**To be done**
Please give everything from the line containing "Undo the last change in footer" down to the line containing "pyautogui.click(x=226, y=711)" as a Markdown table with columns named Row and Line, numbering each line and leaving out blank lines. Omit the pictures from your answer.

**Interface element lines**
## begin

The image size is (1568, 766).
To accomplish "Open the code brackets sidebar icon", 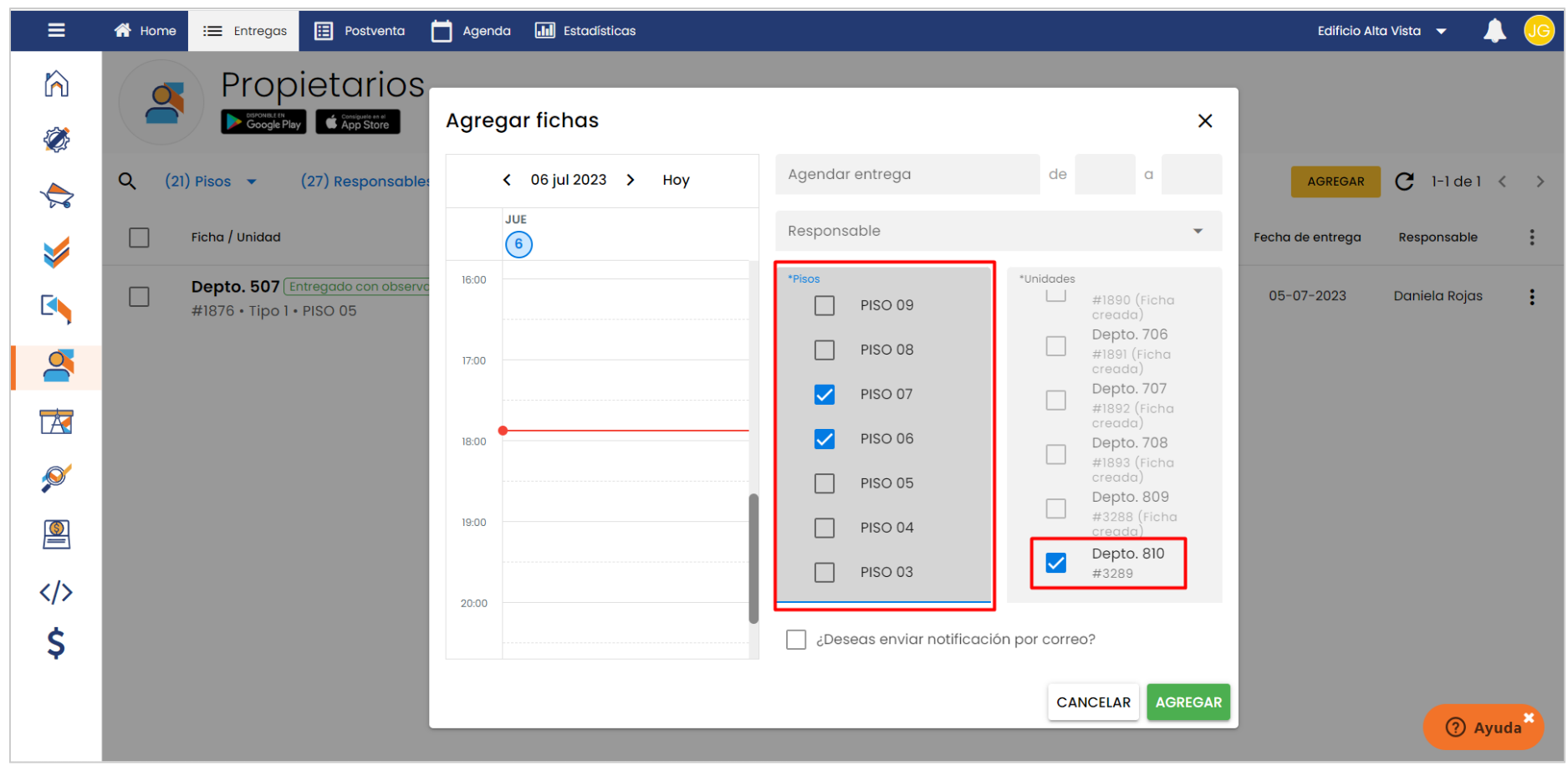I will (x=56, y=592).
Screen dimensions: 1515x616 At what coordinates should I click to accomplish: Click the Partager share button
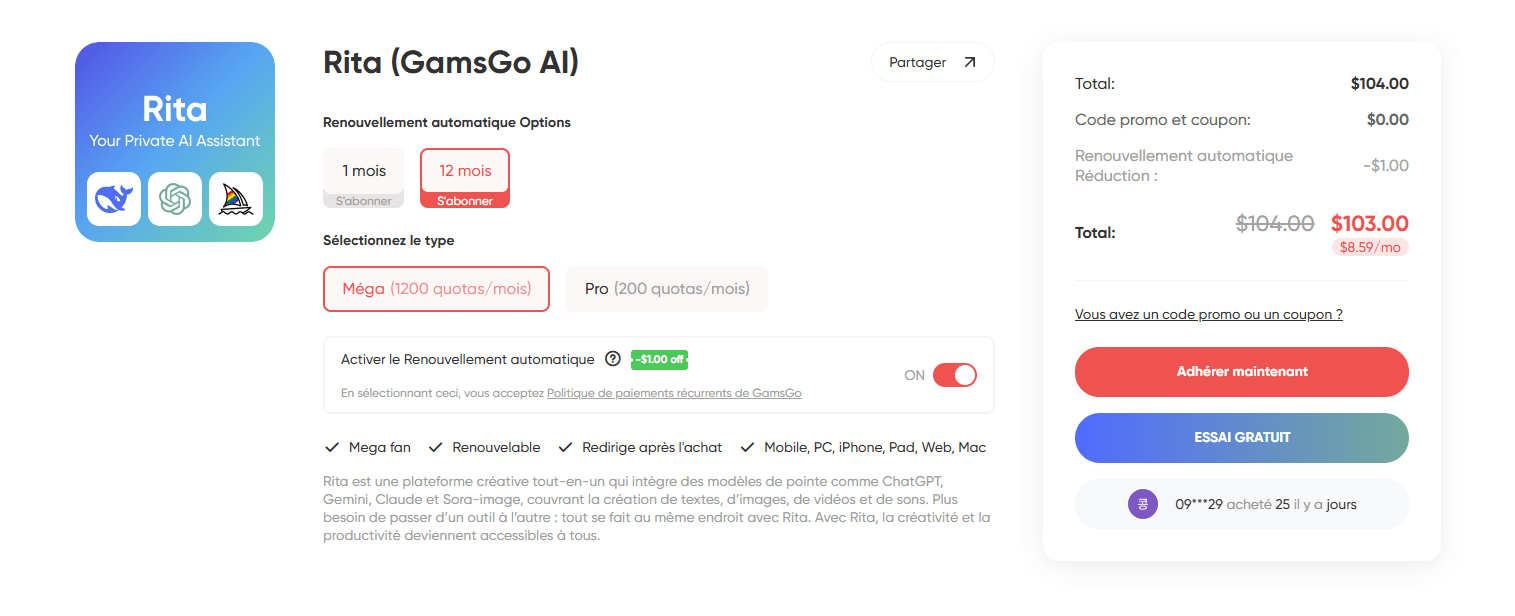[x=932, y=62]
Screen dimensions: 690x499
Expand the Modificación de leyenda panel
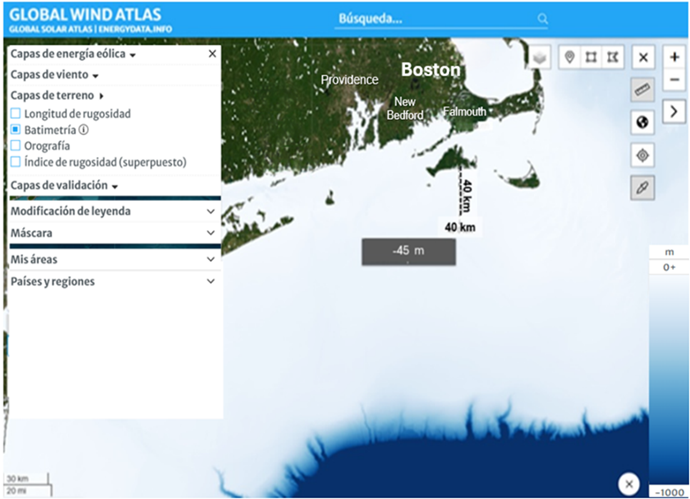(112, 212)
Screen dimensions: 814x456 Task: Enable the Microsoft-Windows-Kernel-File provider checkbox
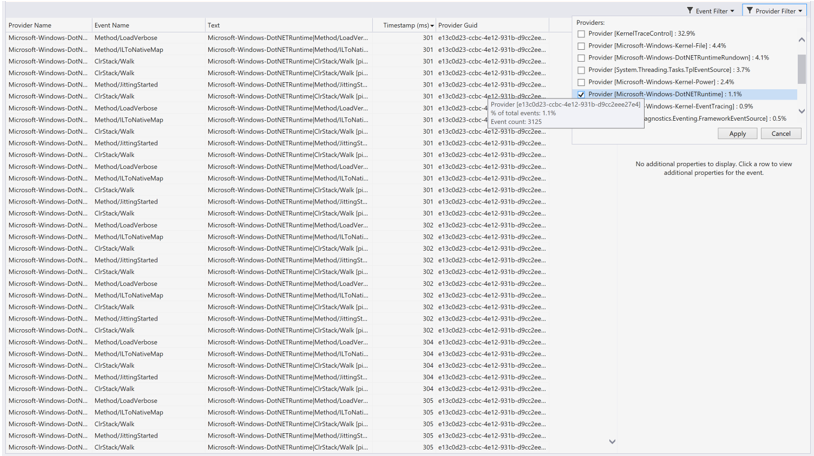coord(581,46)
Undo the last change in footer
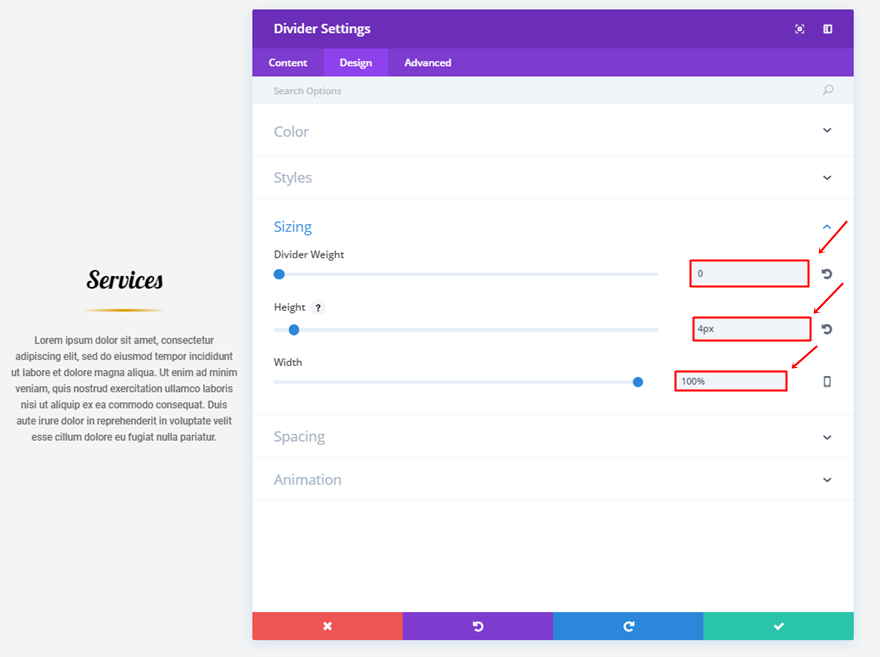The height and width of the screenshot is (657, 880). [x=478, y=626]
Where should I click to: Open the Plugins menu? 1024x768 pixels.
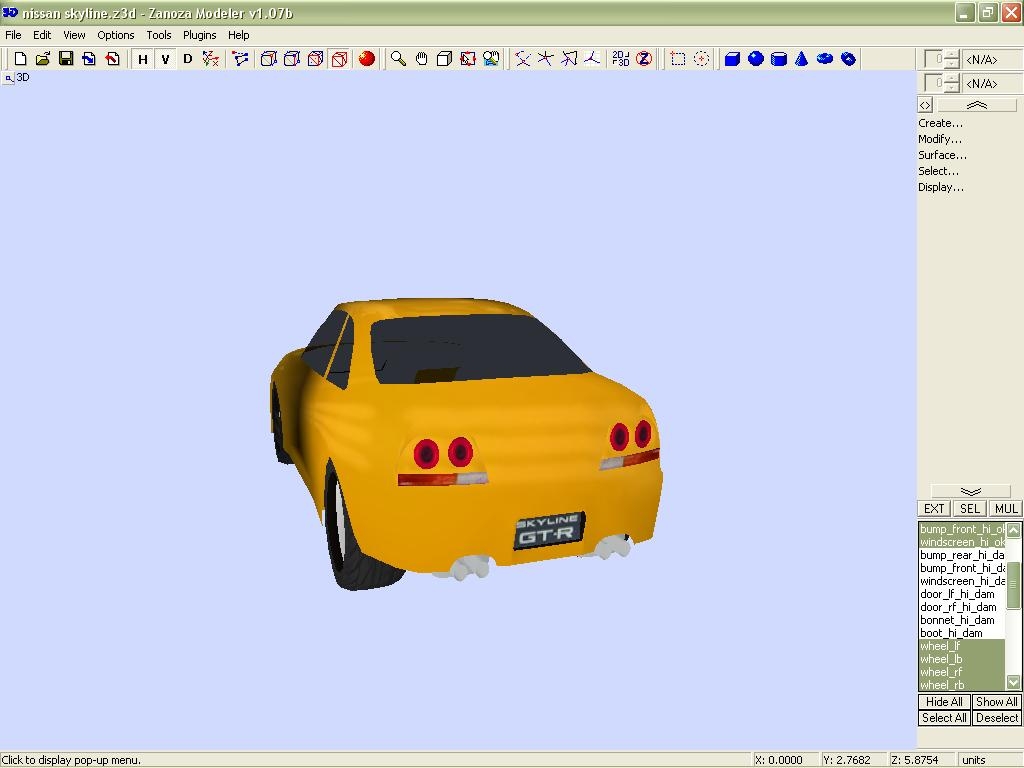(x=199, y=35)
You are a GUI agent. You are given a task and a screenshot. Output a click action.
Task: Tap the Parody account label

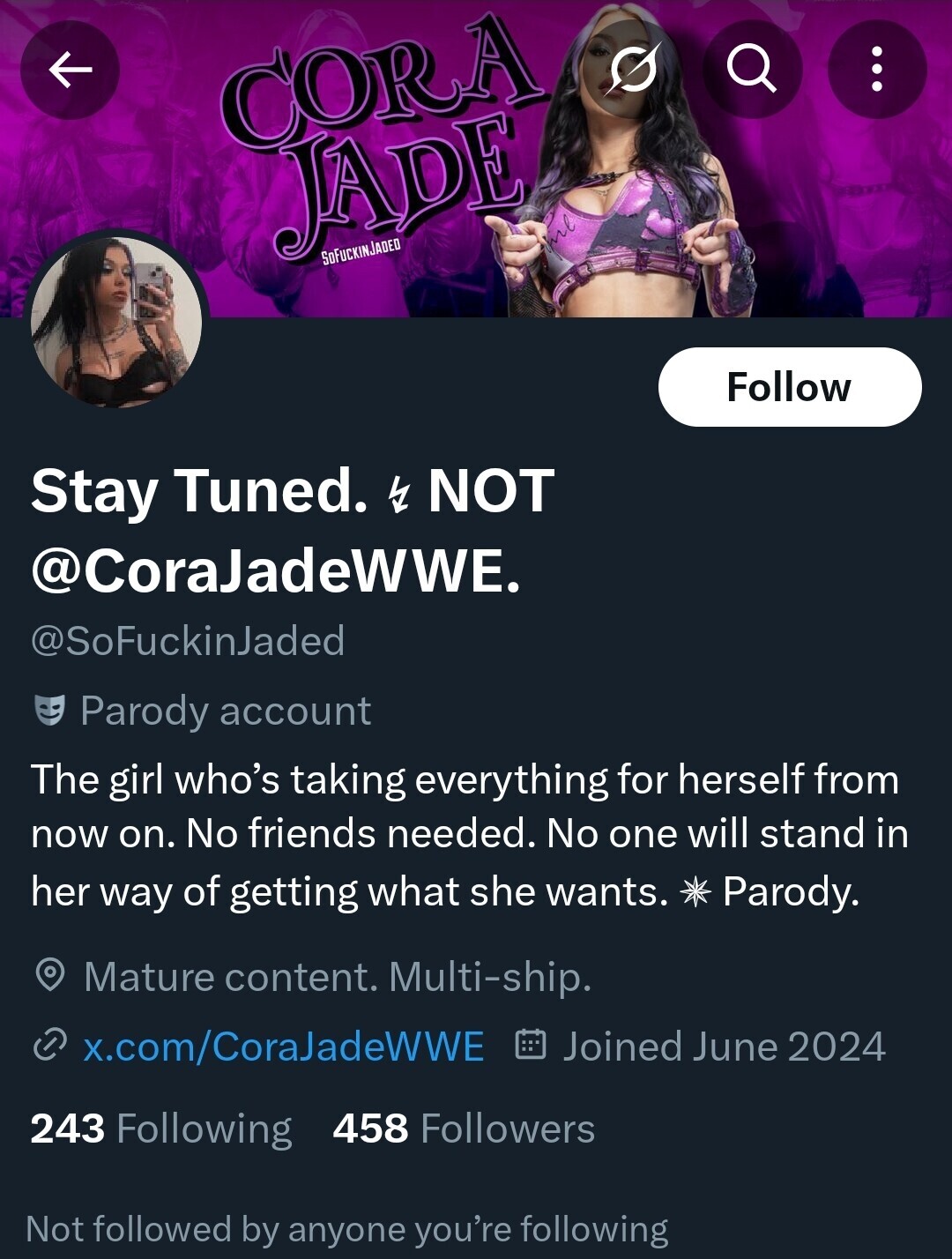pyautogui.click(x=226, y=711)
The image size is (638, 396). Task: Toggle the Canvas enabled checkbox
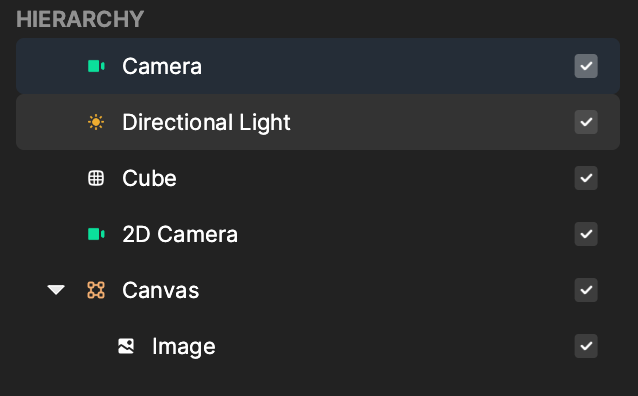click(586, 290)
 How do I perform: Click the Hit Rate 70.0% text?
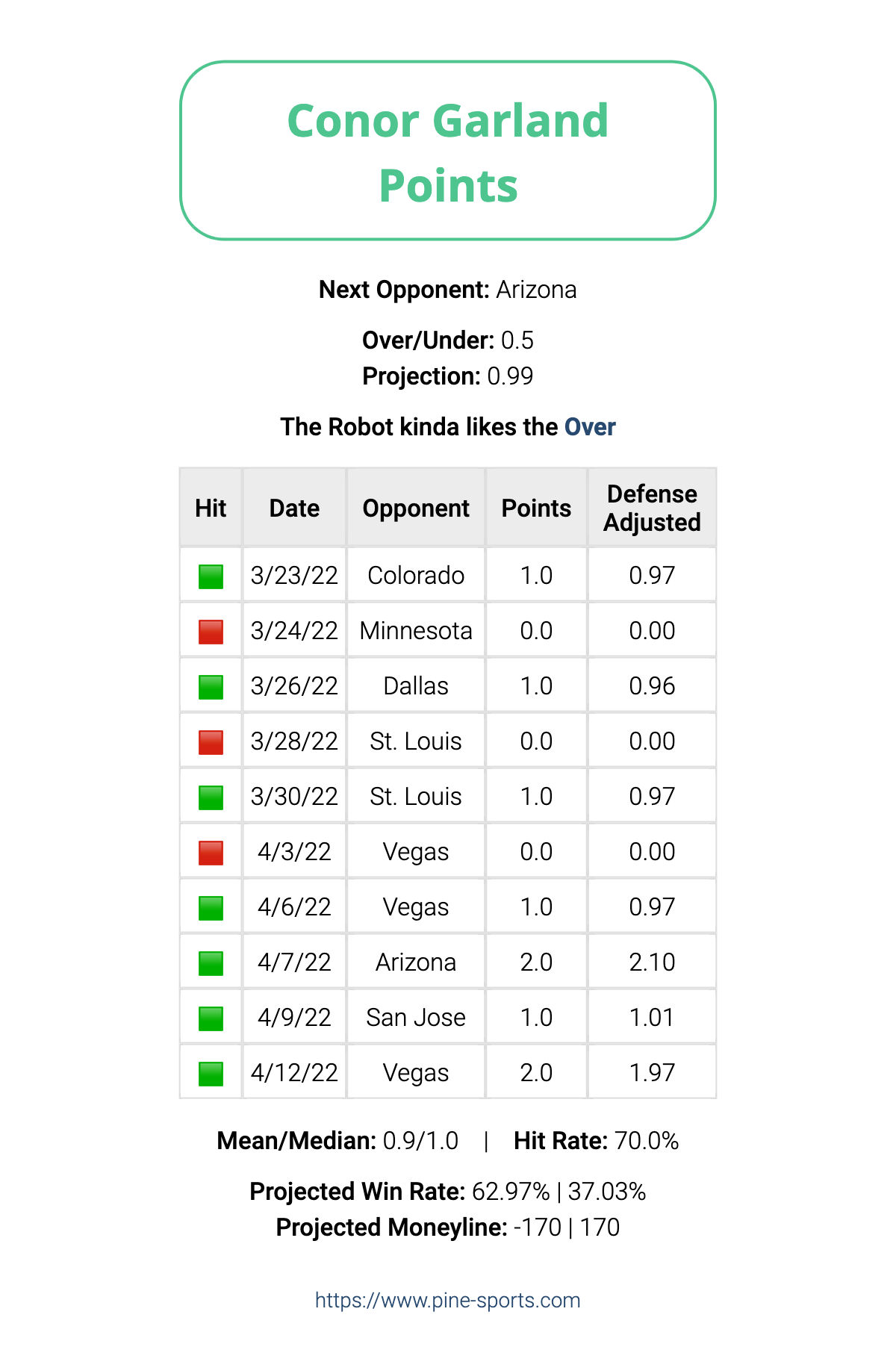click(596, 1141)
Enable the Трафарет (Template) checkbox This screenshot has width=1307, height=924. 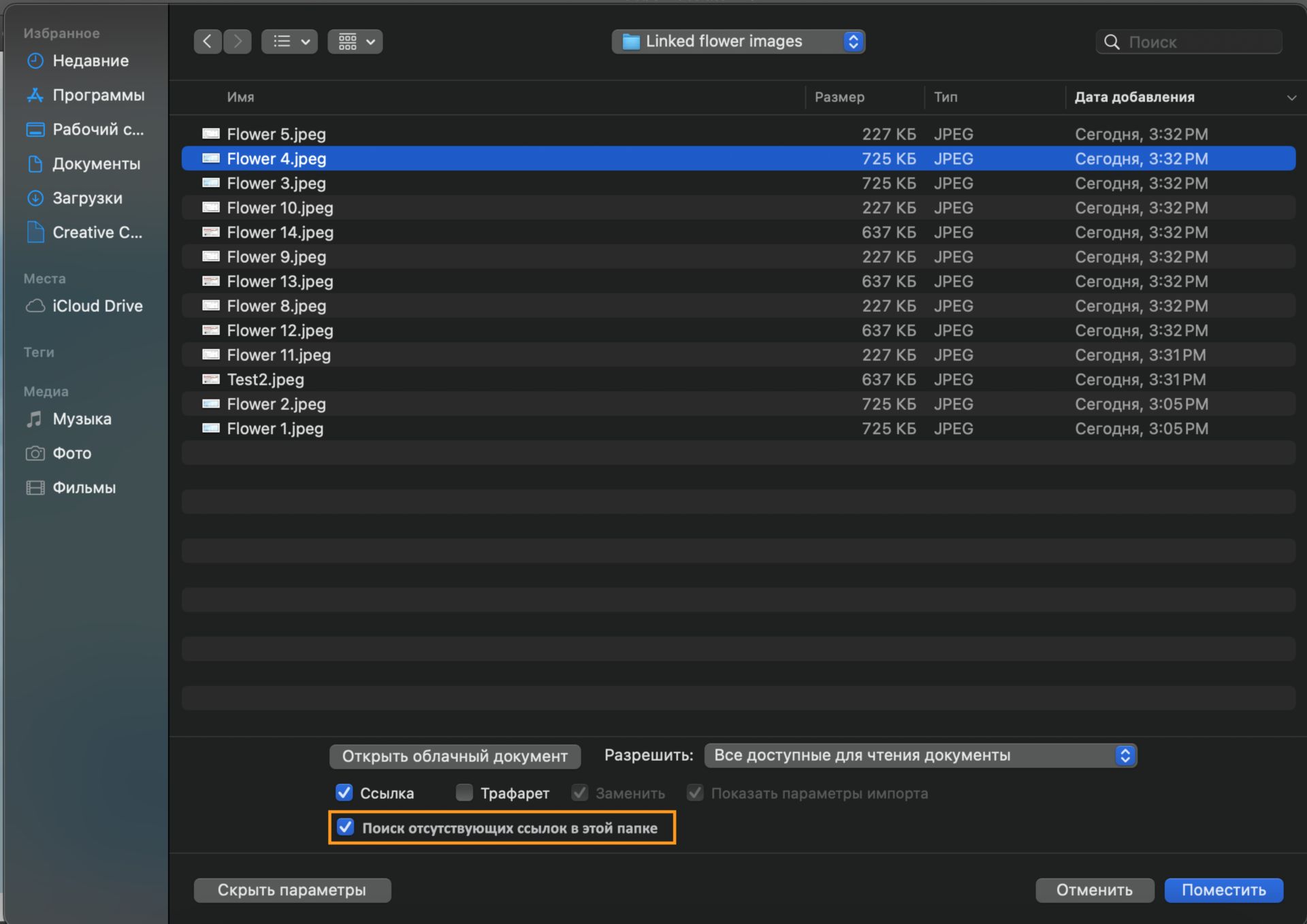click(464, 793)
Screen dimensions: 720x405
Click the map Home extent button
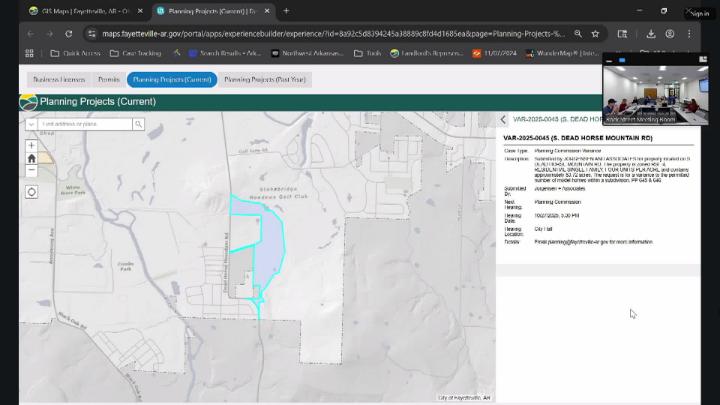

## end

**Exercise output**
| Row | Line |
|---|---|
| 1 | Undo the last change in footer |
| 2 | The height and width of the screenshot is (657, 880). [x=478, y=626] |
| 3 | Where should I click to: Open the Plugins menu? 1024x768 pixels. |
| 4 | (x=199, y=35) |
| 5 | You are a GUI agent. You are given a task and a screenshot. Output a click action. |
| 6 | Task: Tap the Parody account label |
| 7 | pyautogui.click(x=226, y=711) |